### Passage to read:
========================================

Music, dance, puppets and pie will come together to entertain the Bloomington community Saturday at the Buskirk-Chumley Theater.
Malcolm Dalglish’s “The Welcome Table” will begin at 8 p.m. Saturday. Tickets for the event are $18 and $25.
The hour-long event, aimed at celebrating the dark of winter, will feature Dalglish’s new vocal band Ooodoo, Moira Smiley’s ensemble Voco, puppetry by Sam Bartlett, body percussion, street theater and more.
Operators of the theater, the private non-profit organization BCT Management Inc., present events several times a year. Danielle McClelland, the theater’s executive director, submitted the proposal for “The Welcome Table” and is managing the event along with Dalglish.
“We want people to really feel a part of the community and be inspired to participate in ArtsWeek and arts in general,” said Maarten Bout, Buskirk-Chumley marketing director.
“As cliché as it sounds, it really does bring the town and gown together,” Bout said.
Out of the 12 to 14 events the Buskirk presents each year, McClelland said at least one or two each feature a local artist. This year that artist is Malcolm Dalglish.
“I was aware of Malcom’s work, and I admired it greatly,” she said. “I thought his work went well with the ‘Arts and the Environment’ theme of ArtsWeek.”
McClelland said Dalglish’s work not only references the natural environment but also community environment.
A decade of collaboration will bring Dalglish, Smiley and Joshua Kartes on stage as the vocal ensemble the Ooolites. Dalglish said their contemporary vocals replicate that of village folk singing around the world, including loud strong harmonies. He also said the event will include stories of winter told through choreographed dance and Wendell Berry poetry about land and nature.
The show’s finale, Pie R Pie, begins at the Buskirk, then the crowd makes its way into the street to begin a march along the B-line Trail to the Showers Common. Bloomingfoods pie will be served around a bonfire.
“There is something about gathering around a warm fire that brings people together,” he said.
Dalglish said he always thought it was wonderful feeling the thick ice of Griffy Lake but that he wanted to bring the wild warmth into the heart of downtown.
“The whole idea of the show is to take the magic and excitement you have in the dark winter and approach it as people approached it for hundreds of years,” Dalglish said. “It is not expressed in video screens or cell phones but in the woods with ice storms or skating on the lake with snowball fights.”

========================================

### Set of tasks:
1: Retype the stretch of the article about "The Welcome Table" from "Music, dance, puppets" through "Buskirk-Chumley marketing director.".
2: How would you sum up the article about "The Welcome Table" in two sentences?
3: What is the Spanish translation of this sentence from the article about "The Welcome Table": "Bloomingfoods pie will be served around a bonfire."

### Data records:
========================================

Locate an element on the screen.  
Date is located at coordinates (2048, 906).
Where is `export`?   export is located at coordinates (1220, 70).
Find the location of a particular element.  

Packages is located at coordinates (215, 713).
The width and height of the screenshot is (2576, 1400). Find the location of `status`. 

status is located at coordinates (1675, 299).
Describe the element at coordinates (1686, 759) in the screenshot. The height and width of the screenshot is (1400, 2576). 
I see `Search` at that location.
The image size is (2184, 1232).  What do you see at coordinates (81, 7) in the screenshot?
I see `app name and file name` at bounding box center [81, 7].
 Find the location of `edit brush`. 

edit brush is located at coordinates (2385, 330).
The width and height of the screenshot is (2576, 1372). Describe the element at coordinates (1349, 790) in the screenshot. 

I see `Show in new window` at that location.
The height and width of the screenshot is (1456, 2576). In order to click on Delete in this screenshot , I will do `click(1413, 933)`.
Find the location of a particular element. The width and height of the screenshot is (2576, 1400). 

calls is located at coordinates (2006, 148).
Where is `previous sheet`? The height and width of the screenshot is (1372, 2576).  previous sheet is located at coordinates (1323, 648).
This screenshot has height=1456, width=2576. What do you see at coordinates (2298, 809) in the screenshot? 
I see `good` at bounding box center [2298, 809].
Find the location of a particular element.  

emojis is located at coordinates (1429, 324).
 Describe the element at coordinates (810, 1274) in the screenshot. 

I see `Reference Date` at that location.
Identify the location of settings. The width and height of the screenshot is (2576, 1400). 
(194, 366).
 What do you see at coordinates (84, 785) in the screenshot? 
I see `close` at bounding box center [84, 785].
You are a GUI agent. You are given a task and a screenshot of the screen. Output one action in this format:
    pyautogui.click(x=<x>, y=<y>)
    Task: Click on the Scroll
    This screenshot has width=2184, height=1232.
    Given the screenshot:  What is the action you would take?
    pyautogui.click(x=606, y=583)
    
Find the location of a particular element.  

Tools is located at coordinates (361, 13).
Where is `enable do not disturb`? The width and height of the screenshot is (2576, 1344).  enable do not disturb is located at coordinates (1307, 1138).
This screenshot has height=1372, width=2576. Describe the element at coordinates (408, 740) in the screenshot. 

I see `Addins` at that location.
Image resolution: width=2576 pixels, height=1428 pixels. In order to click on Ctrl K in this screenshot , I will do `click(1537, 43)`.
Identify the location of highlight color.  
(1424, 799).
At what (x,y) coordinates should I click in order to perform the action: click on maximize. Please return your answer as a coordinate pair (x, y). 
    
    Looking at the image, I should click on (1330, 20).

========================================

### Solutions per task:
1:
Music, dance, puppets and pie will come together to entertain the Bloomington community Saturday at the Buskirk-Chumley Theater.
Malcolm Dalglish’s “The Welcome Table” will begin at 8 p.m. Saturday. Tickets for the event are $18 and $25.
The hour-long event, aimed at celebrating the dark of winter, will feature Dalglish’s new vocal band Ooodoo, Moira Smiley’s ensemble Voco, puppetry by Sam Bartlett, body percussion, street theater and more.
Operators of the theater, the private non-profit organization BCT Management Inc., present events several times a year. Danielle McClelland, the theater’s executive director, submitted the proposal for “The Welcome Table” and is managing the event along with Dalglish.
“We want people to really feel a part of the community and be inspired to participate in ArtsWeek and arts in general,” said Maarten Bout, Buskirk-Chumley marketing director.

2: Malcolm Dalglish's "The Welcome Table," an hour-long event celebrating the dark of winter, begins at 8 p.m. Saturday at the Buskirk-Chumley Theater with music, dance, puppetry, body percussion and street theater. Its finale, Pie R Pie, starts at the Buskirk and moves the crowd along the B-line Trail to the Showers Common, where Bloomingfoods pie will be served around a bonfire.

3: Se servirá pastel de Bloomingfoods alrededor de una hoguera.